Task to complete: Only the lines in the entries below from the line with "Screen dimensions: 534x294" to the line with "Instruction: Click the calculator", both included, belong in the answer, transcribed exactly and without pictures.

Stored items:
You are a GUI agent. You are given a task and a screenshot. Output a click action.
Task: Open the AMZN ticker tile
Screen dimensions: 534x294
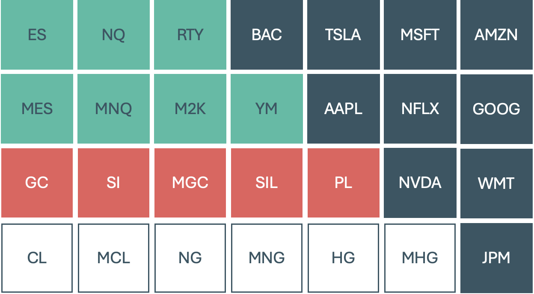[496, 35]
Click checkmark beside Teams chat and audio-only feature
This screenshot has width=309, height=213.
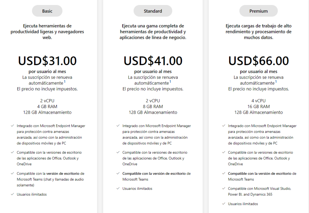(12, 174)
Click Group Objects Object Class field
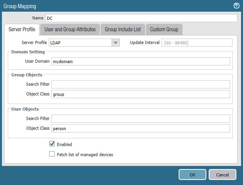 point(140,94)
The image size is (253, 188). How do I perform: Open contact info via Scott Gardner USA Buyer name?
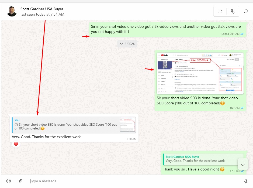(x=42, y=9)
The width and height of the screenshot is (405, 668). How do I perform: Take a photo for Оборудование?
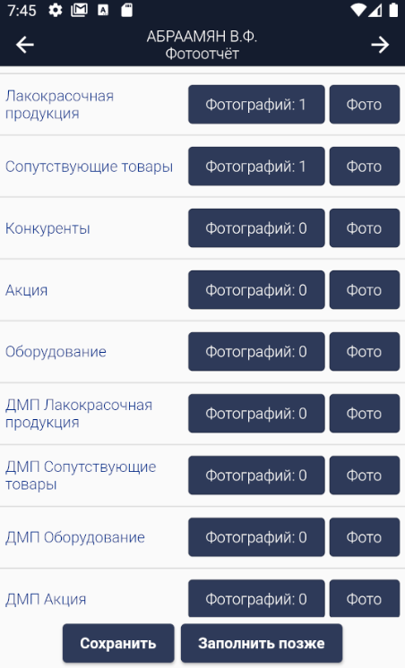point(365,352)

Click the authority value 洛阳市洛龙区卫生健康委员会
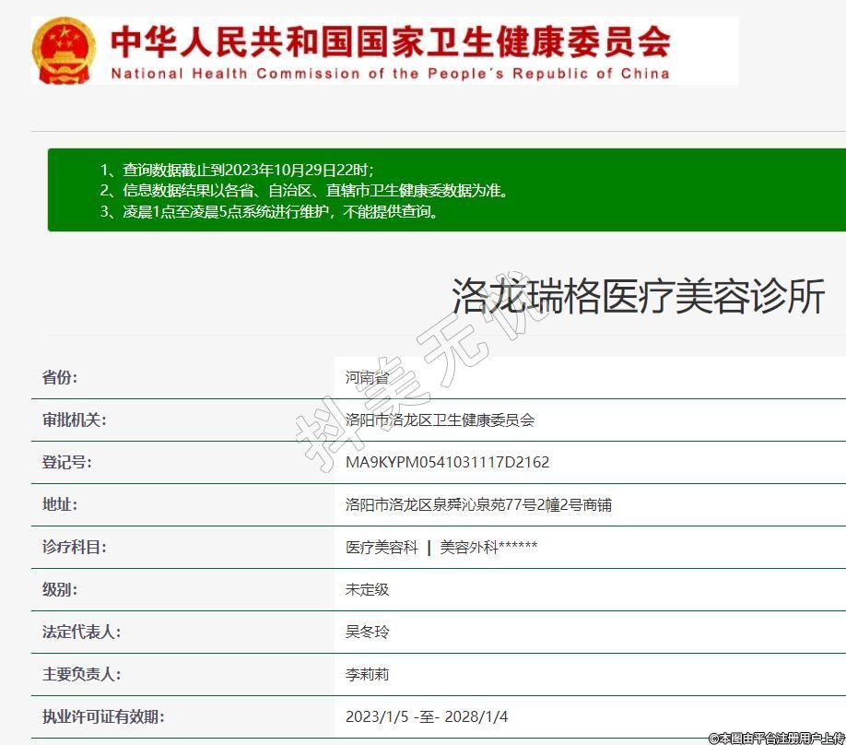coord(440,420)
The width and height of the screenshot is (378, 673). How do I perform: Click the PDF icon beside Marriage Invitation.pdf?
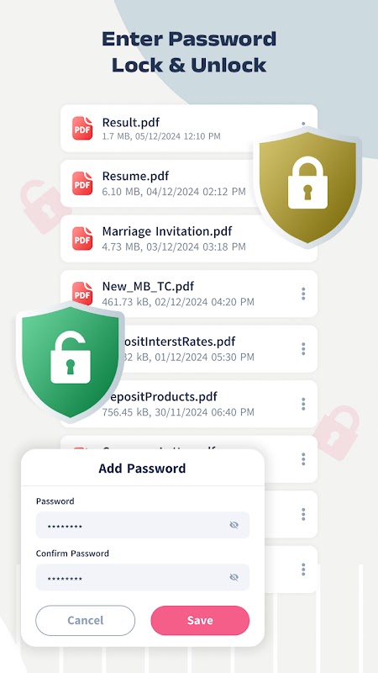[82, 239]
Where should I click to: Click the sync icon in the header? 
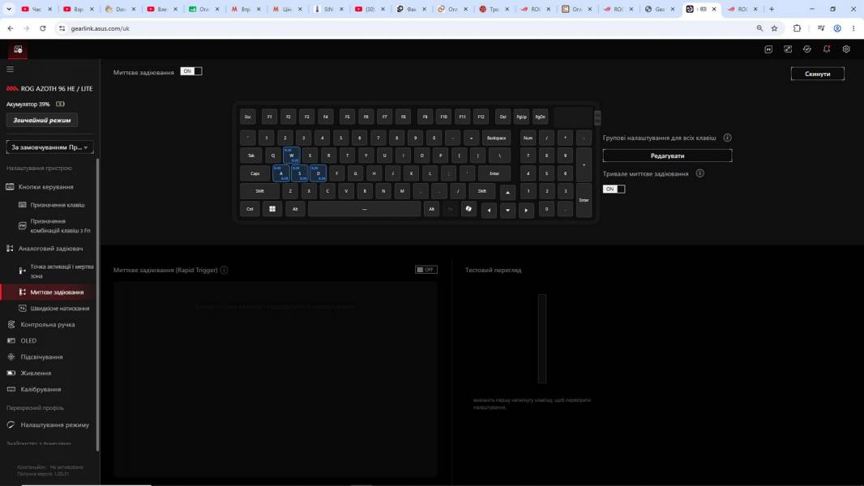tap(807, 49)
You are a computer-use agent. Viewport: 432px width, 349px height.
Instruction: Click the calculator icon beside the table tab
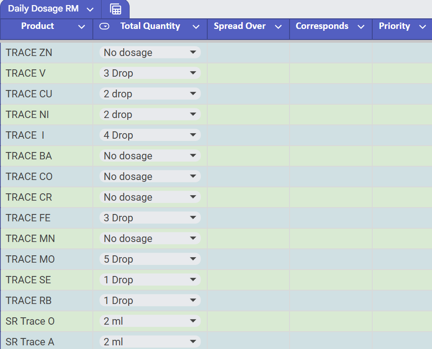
...
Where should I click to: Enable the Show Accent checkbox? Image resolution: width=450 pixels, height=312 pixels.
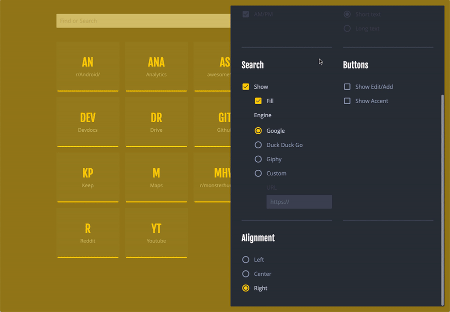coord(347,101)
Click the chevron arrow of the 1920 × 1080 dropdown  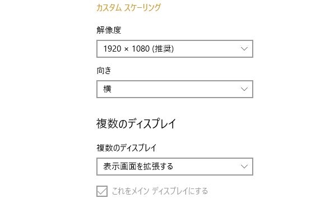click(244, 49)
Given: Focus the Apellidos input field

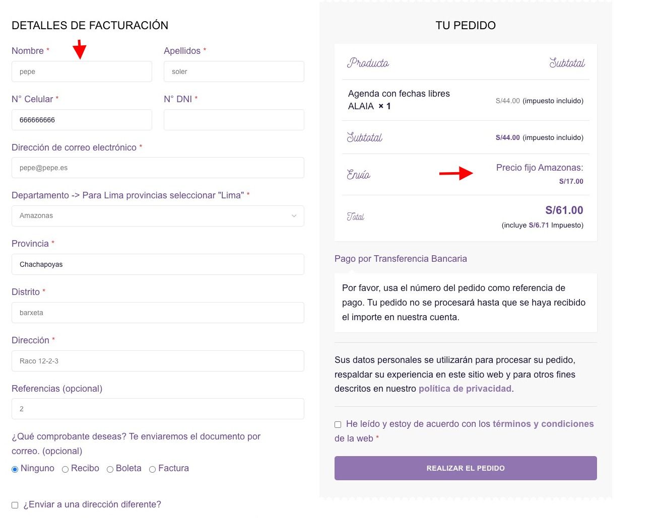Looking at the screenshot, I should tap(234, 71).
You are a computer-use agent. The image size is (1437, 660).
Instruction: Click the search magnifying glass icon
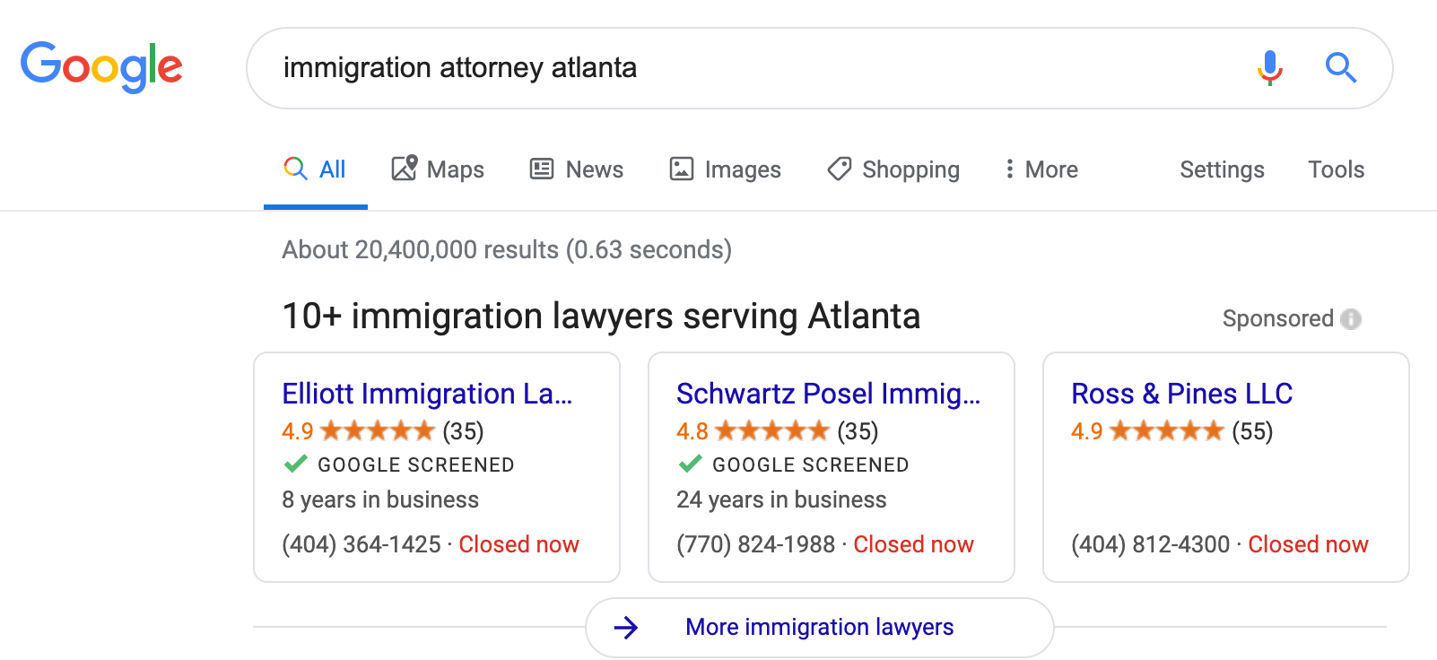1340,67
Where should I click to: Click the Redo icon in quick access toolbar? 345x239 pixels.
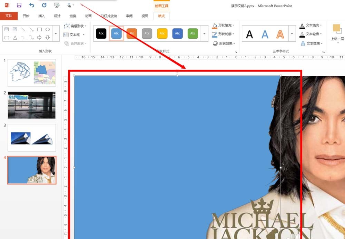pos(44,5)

Answer for the task:
Screen dimensions: 534x294
[496, 35]
Click checkmark beside Teams chat and audio-only feature
This screenshot has width=309, height=213.
(12, 174)
Click Group Objects Object Class field
 point(140,94)
The image size is (253, 188). How do I perform: Open contact info via Scott Gardner USA Buyer name?
(x=42, y=9)
The width and height of the screenshot is (405, 668). How do I perform: Take a photo for Оборудование?
point(365,352)

Click the authority value 洛阳市洛龙区卫生健康委员会
coord(440,420)
The width and height of the screenshot is (378, 673). How do I perform: Click the PDF icon beside Marriage Invitation.pdf?
[82, 239]
Where should I click to: Click the sync icon in the header? 
tap(807, 49)
You are a computer-use agent. Viewport: 432px width, 349px height.
Instruction: Click the calculator icon beside the table tab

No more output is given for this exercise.